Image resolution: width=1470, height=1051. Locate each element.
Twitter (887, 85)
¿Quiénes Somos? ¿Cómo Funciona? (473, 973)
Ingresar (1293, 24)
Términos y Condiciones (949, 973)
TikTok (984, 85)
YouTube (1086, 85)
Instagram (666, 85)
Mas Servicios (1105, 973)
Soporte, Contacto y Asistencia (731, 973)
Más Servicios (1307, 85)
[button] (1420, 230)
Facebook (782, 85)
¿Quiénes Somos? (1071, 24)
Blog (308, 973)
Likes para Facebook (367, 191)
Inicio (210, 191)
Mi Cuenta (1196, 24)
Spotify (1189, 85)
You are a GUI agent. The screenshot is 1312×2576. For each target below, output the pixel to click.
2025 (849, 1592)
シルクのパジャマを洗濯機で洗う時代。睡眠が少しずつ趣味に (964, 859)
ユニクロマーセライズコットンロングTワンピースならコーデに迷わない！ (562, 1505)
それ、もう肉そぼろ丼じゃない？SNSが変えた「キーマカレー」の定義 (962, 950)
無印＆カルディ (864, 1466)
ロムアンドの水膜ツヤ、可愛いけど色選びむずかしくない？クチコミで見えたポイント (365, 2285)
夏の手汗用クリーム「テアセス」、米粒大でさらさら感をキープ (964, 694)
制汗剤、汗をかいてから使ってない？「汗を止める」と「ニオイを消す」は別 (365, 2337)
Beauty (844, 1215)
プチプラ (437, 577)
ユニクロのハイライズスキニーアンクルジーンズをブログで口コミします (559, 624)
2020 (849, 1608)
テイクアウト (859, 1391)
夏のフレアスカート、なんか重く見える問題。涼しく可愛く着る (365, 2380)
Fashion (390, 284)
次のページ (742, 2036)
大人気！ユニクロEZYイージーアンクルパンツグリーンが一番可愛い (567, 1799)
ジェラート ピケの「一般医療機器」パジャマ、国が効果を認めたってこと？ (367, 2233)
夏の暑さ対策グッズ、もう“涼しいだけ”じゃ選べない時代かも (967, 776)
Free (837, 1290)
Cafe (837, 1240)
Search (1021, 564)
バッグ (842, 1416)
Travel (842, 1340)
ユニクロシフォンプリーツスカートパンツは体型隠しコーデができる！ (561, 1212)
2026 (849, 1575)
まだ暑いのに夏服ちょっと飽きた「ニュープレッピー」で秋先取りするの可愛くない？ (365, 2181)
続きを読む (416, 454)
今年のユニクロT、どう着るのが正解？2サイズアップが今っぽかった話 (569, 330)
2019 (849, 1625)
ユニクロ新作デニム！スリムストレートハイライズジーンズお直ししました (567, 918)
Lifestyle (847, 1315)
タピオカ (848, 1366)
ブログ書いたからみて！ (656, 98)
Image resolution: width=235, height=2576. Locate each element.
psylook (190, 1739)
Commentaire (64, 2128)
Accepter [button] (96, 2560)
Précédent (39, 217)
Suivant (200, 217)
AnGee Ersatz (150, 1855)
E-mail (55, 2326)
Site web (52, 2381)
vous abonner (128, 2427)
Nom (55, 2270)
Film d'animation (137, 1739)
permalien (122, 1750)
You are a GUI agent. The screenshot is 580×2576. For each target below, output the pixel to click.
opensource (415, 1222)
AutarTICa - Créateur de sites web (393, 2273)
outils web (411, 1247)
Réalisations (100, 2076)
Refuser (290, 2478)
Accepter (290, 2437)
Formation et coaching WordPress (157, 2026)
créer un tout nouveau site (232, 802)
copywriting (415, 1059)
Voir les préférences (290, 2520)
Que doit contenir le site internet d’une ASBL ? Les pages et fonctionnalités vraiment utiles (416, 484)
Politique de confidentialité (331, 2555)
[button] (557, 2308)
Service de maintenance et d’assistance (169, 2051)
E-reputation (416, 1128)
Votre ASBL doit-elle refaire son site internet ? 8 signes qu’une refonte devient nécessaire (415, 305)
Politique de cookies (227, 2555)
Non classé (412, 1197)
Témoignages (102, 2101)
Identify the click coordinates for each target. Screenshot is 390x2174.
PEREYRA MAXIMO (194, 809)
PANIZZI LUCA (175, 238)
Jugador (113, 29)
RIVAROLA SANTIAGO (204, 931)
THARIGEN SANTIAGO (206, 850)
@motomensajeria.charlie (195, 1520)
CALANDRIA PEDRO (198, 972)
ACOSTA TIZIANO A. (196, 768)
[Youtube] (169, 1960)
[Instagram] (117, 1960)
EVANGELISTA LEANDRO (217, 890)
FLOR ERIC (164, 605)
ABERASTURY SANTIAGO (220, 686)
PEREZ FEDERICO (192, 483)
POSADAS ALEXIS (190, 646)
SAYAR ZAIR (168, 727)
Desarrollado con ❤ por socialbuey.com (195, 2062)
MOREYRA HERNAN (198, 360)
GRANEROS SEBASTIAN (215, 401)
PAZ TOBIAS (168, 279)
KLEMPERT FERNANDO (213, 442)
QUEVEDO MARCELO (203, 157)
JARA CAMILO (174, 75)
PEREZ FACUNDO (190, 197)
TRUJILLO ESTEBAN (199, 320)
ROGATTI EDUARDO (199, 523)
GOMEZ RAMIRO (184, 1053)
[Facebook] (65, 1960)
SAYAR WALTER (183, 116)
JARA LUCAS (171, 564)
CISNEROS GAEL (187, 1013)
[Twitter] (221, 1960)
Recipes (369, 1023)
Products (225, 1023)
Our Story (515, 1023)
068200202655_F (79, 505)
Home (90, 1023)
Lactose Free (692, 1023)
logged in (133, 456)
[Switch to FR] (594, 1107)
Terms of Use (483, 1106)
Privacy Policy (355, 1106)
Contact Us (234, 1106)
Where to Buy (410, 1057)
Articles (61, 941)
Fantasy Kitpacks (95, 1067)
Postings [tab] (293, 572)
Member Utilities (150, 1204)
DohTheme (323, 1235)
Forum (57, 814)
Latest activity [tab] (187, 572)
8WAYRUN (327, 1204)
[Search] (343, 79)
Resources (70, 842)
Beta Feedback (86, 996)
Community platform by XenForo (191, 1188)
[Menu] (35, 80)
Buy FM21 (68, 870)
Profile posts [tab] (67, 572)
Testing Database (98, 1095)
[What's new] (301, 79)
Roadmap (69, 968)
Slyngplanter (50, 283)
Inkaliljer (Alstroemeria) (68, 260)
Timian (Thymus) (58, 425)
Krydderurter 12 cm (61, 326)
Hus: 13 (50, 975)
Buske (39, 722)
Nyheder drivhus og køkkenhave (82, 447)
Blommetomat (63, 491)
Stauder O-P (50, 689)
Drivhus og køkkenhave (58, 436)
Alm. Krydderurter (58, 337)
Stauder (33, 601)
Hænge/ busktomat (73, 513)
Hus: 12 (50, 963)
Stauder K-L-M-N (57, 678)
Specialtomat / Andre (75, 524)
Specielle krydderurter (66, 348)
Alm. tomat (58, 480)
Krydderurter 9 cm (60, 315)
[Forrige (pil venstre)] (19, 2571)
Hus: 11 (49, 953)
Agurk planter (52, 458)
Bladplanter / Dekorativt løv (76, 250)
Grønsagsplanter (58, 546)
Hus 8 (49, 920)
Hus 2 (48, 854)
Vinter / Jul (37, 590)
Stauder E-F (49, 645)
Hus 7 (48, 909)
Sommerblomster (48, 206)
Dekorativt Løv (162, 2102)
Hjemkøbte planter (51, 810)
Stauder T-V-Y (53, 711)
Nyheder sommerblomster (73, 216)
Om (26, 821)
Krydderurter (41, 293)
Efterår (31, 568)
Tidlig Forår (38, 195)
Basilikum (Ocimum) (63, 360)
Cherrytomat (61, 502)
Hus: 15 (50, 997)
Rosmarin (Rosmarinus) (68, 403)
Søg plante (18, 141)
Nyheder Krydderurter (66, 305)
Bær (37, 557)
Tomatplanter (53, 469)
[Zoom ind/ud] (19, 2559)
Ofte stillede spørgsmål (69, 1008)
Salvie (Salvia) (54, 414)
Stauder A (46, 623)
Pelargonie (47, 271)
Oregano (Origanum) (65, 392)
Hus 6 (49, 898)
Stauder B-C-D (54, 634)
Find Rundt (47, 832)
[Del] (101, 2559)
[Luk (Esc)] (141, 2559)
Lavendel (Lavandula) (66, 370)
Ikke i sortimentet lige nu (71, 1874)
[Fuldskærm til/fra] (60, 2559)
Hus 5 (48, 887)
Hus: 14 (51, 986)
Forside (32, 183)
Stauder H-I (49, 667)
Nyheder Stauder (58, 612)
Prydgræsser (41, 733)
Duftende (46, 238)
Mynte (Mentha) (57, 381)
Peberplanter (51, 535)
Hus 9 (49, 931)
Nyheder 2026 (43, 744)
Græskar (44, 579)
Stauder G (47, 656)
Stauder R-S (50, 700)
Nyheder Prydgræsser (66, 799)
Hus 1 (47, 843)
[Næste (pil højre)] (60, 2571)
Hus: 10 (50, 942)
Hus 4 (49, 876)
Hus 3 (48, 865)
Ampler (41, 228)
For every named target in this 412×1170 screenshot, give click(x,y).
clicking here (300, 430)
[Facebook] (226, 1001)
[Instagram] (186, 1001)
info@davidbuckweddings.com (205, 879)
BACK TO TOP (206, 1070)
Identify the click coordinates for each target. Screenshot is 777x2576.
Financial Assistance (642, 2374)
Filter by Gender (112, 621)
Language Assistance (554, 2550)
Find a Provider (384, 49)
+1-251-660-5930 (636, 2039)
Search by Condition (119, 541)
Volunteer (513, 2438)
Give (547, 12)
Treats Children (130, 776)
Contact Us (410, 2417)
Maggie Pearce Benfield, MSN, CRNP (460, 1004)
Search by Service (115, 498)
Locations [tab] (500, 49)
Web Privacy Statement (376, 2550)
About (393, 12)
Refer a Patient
==*==
▶ _Your goal_: Look back at the entries above and repeat, unchanged, every line from the line holding "YouTube (1086, 85)" through the line holding "Refuser (290, 2478)".

▶ _Result for this exercise_:
YouTube (1086, 85)
Instagram (666, 85)
Mas Servicios (1105, 973)
Soporte, Contacto y Asistencia (731, 973)
Más Servicios (1307, 85)
[button] (1420, 230)
Facebook (782, 85)
¿Quiénes Somos? (1071, 24)
Blog (308, 973)
Likes para Facebook (367, 191)
Inicio (210, 191)
Mi Cuenta (1196, 24)
Spotify (1189, 85)
You are a GUI agent. The screenshot is 1312×2576. For each target below, output the pixel to click.
2025 (849, 1592)
シルクのパジャマを洗濯機で洗う時代。睡眠が少しずつ趣味に (964, 859)
ユニクロマーセライズコットンロングTワンピースならコーデに迷わない！ (562, 1505)
それ、もう肉そぼろ丼じゃない？SNSが変えた「キーマカレー」の定義 (962, 950)
無印＆カルディ (864, 1466)
ロムアンドの水膜ツヤ、可愛いけど色選びむずかしくない？クチコミで見えたポイント (365, 2285)
夏の手汗用クリーム「テアセス」、米粒大でさらさら感をキープ (964, 694)
制汗剤、汗をかいてから使ってない？「汗を止める」と「ニオイを消す」は別 (365, 2337)
Beauty (844, 1215)
プチプラ (437, 577)
ユニクロのハイライズスキニーアンクルジーンズをブログで口コミします (559, 624)
2020 (849, 1608)
テイクアウト (859, 1391)
夏のフレアスカート、なんか重く見える問題。涼しく可愛く着る (365, 2380)
Fashion (390, 284)
次のページ (742, 2036)
大人気！ユニクロEZYイージーアンクルパンツグリーンが一番可愛い (567, 1799)
ジェラート ピケの「一般医療機器」パジャマ、国が効果を認めたってこと？ (367, 2233)
夏の暑さ対策グッズ、もう“涼しいだけ”じゃ選べない時代かも (967, 776)
Free (837, 1290)
Cafe (837, 1240)
Search (1021, 564)
バッグ (842, 1416)
Travel (842, 1340)
ユニクロシフォンプリーツスカートパンツは体型隠しコーデができる！ (561, 1212)
2026 (849, 1575)
まだ暑いのに夏服ちょっと飽きた「ニュープレッピー」で秋先取りするの可愛くない？ (365, 2181)
続きを読む (416, 454)
今年のユニクロT、どう着るのが正解？2サイズアップが今っぽかった話 (569, 330)
2019 (849, 1625)
ユニクロ新作デニム！スリムストレートハイライズジーンズお直ししました (567, 918)
Lifestyle (847, 1315)
タピオカ (848, 1366)
ブログ書いたからみて！ (656, 98)
Image resolution: width=235, height=2576. Locate each element.
psylook (190, 1739)
Commentaire (64, 2128)
Accepter [button] (96, 2560)
Précédent (39, 217)
Suivant (200, 217)
AnGee Ersatz (150, 1855)
E-mail (55, 2326)
Site web (52, 2381)
vous abonner (128, 2427)
Nom (55, 2270)
Film d'animation (137, 1739)
permalien (122, 1750)
You are a GUI agent. The screenshot is 580×2576. For each target below, output the pixel to click.
opensource (415, 1222)
AutarTICa - Créateur de sites web (393, 2273)
outils web (411, 1247)
Réalisations (100, 2076)
Refuser (290, 2478)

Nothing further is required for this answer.